- Directed by: Hussian Bloch
- Produced by: Mitesh Patel
- Starring: Vikram Thakor; Mamata Soni; Yamini Joshi; Vasim Bloch; Marjina Diwan;
- Release date: 20 June 2014;
- Country: India
- Language: Gujarati

= Rasiya Tari Radha Rokani Rann Ma =

2014 Gujarati film

Rasiya Tari Radha Rokani Rann Ma is a 2014 Gujarati film, starring Vikram Thakor and Mamta Soni, directed by Hussian Bloch and produced by Mitesh Patel.
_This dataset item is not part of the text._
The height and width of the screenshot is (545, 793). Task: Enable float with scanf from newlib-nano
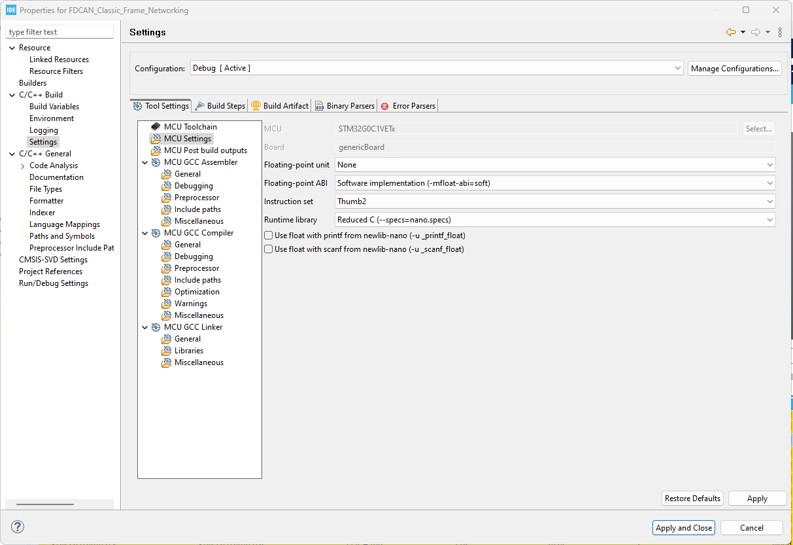pos(268,249)
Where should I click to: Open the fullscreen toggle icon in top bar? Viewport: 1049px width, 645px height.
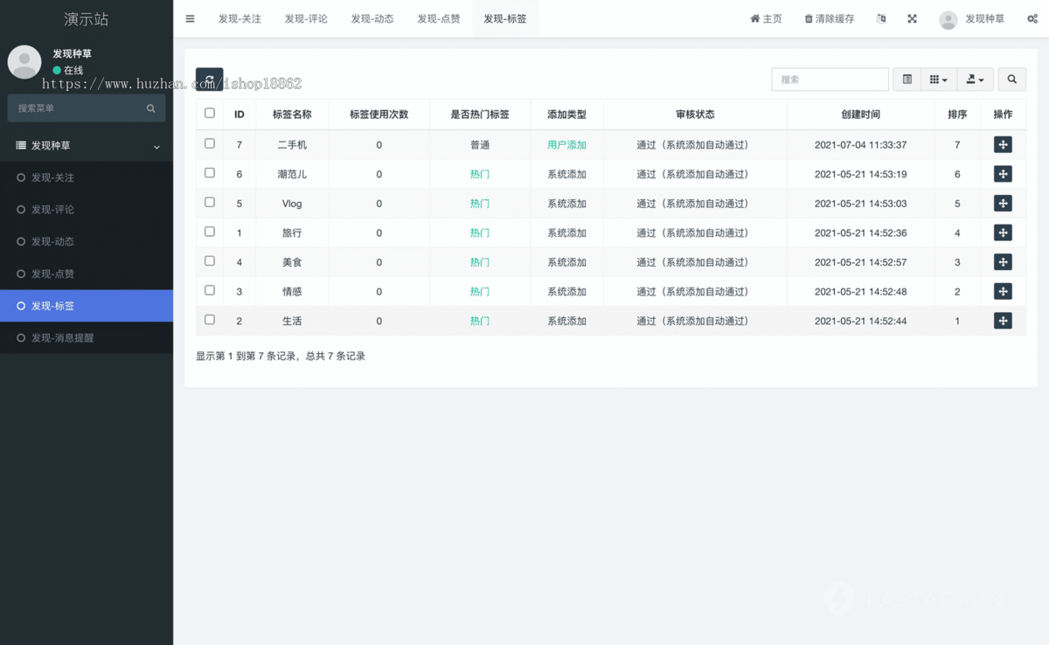click(912, 18)
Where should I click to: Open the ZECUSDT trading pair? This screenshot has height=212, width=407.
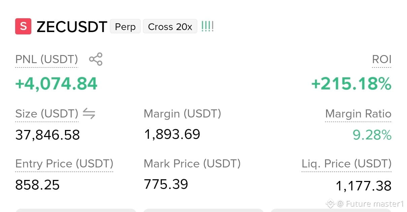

Vasim Bloch played the antagonist in the film, while Marjina Diwan acted in supporting role.

==Plot==
The story revolves around a young man who grew up in the deserts of Kutch and a young girl from a foreign land and how their love story further develops.

==Cast==
- Vikram Thakor
- Mamata Soni
- Yamini Joshi
- Vasim Bloch
- Marjina Diwan

==Production and release==
The film was initially titled Rann but it was later changed to Rasiya Tari Radha Rokani Rann Ma. The film was shot at the different location in Kutch including at the Great Rann of Kutch. It was released on 20 June 2014, and became successful.

==Music==
The film features six songs composed by Manoj-Vimal duos including "Mara Manada Ni Meet", "Preet Kare Pukar", "Rasiya Tari Radha", "Maya Te Lagadi Sajan" and "Bhale Re Padharya".

==Reception==
Mamta Soni was nominated for the Transmedia Awards in the Best Actress category.